A Black Women’s History of the United States—Daina Ramey Berry and Kali Nicole Gross. Just as the history of black people is glossed over, the history of black women in particular is often outright ignored. This wonderful book centers on the stories of black women and their successes, despite their existing in a racist and patriarchal culture. Berry and Gross tell the history of many different types of women, from slaves to artists and activists. The authors present a complex and nuanced portrait, full of richness and detail. Understanding the history of oppression of black women will help create a fuller picture of the scope of racism in the U.S.
White Rage: The Unspoken Truth of our Racial Divide—Carol Anderson. Following the 2014 riots in Ferguson as a result of Michael Brown’s death, many were critiquing the outpour of “black rage.” This is what inspired this book, in which Anderson responds to the idea of “black rage,” posing instead the idea of “white rage”—the response to major advances in civil rights, which frequently results in violence, backlash, and attempts to repeal the progress towards equality. Anderson examines important events in history to illustrate this concept, and it is particularly timely during this new time of protest after the death of George Floyd.
Ain’t I A Woman?: Black Women and Feminism—bell hooks. Of course, this list would not be sufficient without anything by bell hooks on it. The author examines the intersections of race, gender, and class in this critical piece of feminist history. In particular, it examines the effects of racism and sexism on black women in contrast to white society. Additionally, hooks examines how feminism has ignored BIPOC women and women of lower socioeconomic statuses and the effects of doing so. Ain’t I a Woman? is critically acclaimed and necessary to read.
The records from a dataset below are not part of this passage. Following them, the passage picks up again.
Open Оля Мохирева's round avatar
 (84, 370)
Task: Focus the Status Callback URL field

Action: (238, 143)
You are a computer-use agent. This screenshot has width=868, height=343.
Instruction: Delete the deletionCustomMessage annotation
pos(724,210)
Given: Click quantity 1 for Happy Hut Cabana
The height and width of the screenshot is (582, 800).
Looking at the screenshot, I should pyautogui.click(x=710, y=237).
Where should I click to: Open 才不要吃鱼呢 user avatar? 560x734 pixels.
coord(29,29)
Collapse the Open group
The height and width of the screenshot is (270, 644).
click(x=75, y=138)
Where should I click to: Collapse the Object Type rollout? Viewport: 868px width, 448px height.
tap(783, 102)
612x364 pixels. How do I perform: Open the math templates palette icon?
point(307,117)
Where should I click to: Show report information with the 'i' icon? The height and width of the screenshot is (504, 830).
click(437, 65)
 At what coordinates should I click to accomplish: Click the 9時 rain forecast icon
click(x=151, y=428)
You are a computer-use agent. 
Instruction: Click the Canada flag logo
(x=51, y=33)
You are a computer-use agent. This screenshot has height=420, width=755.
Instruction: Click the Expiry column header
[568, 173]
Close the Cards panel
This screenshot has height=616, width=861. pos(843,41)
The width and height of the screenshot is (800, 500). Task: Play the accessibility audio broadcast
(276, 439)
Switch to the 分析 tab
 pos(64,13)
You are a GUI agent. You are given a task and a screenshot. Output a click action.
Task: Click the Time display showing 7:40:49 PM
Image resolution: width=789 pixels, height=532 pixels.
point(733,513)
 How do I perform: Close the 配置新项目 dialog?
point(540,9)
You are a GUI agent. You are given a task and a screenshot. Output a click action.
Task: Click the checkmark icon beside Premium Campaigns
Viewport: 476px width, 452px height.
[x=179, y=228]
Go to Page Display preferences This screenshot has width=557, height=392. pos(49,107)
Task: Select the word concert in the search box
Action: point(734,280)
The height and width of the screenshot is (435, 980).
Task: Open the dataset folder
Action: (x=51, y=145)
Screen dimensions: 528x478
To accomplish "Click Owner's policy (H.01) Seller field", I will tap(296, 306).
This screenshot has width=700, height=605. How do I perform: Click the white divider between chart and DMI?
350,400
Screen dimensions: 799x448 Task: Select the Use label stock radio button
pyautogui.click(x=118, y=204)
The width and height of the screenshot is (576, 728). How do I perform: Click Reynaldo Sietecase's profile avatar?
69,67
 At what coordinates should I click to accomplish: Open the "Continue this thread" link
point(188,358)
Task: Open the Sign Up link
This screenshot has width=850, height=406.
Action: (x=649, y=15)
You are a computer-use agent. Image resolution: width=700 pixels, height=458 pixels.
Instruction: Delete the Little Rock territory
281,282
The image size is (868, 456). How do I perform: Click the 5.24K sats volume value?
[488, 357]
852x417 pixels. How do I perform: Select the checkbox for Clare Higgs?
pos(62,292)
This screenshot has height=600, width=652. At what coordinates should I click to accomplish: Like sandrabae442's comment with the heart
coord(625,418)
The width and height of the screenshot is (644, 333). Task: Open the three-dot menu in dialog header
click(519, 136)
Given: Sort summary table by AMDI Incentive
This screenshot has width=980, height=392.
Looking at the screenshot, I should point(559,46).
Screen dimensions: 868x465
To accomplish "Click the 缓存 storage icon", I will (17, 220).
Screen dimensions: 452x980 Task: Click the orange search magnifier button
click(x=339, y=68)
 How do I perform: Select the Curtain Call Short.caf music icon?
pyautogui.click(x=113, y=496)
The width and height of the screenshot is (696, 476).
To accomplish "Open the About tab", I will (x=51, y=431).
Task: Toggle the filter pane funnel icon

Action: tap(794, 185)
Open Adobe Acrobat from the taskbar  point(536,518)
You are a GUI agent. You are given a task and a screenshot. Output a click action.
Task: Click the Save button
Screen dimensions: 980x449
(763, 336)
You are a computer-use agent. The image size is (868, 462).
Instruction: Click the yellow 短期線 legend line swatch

The Assassination of Fred Hampton: How the FBI and the Chicago Police Murdered a Black Panther—Jeffrey Haas. This book is about the murder of a young, prominent leader within the Black Panthers. The lengths that the FBI, led by J. Edgar Hoover, and the Police Department went in order to obscure how they murdered Hampton and to portray the Black Panthers as violent extremists is horrifying. This assassination was wildly influential in shaping how we view protests to this day, so reading this book will help to combat our unconscious assumptions.
Black Marxism: The Making of a Black Radical Tradition—Cedric J. Robinson. In this work, Robinson criticizes the inadequacies of the Marxist lens in understanding the history of black people. He also analyzes the development of black radicalism through lenses that are more appropriate, because they better take into account cultural and historical contexts. It is more academic than some of the other books on this list, but it is equally important.
The Possessive Investment in Whiteness: How White People Profit From Identity Politics—George Lipsitz. This book addresses the history of the category of whiteness and its cultural significance. He discusses how whiteness has been used to ensure dominance—both socially and economically—as well as how our society encourages people to invest in whiteness in order to maintain their status. Though it was originally written over 20 years ago, Lipsitz has updated it to include more recent statistics and topics, ranging from Hurricane Katrina to Trayvon Martin. He also includes his potent analyses of domestic terrorism and ethnonationalism and their causes, making it just as relevant today as it was in 1998.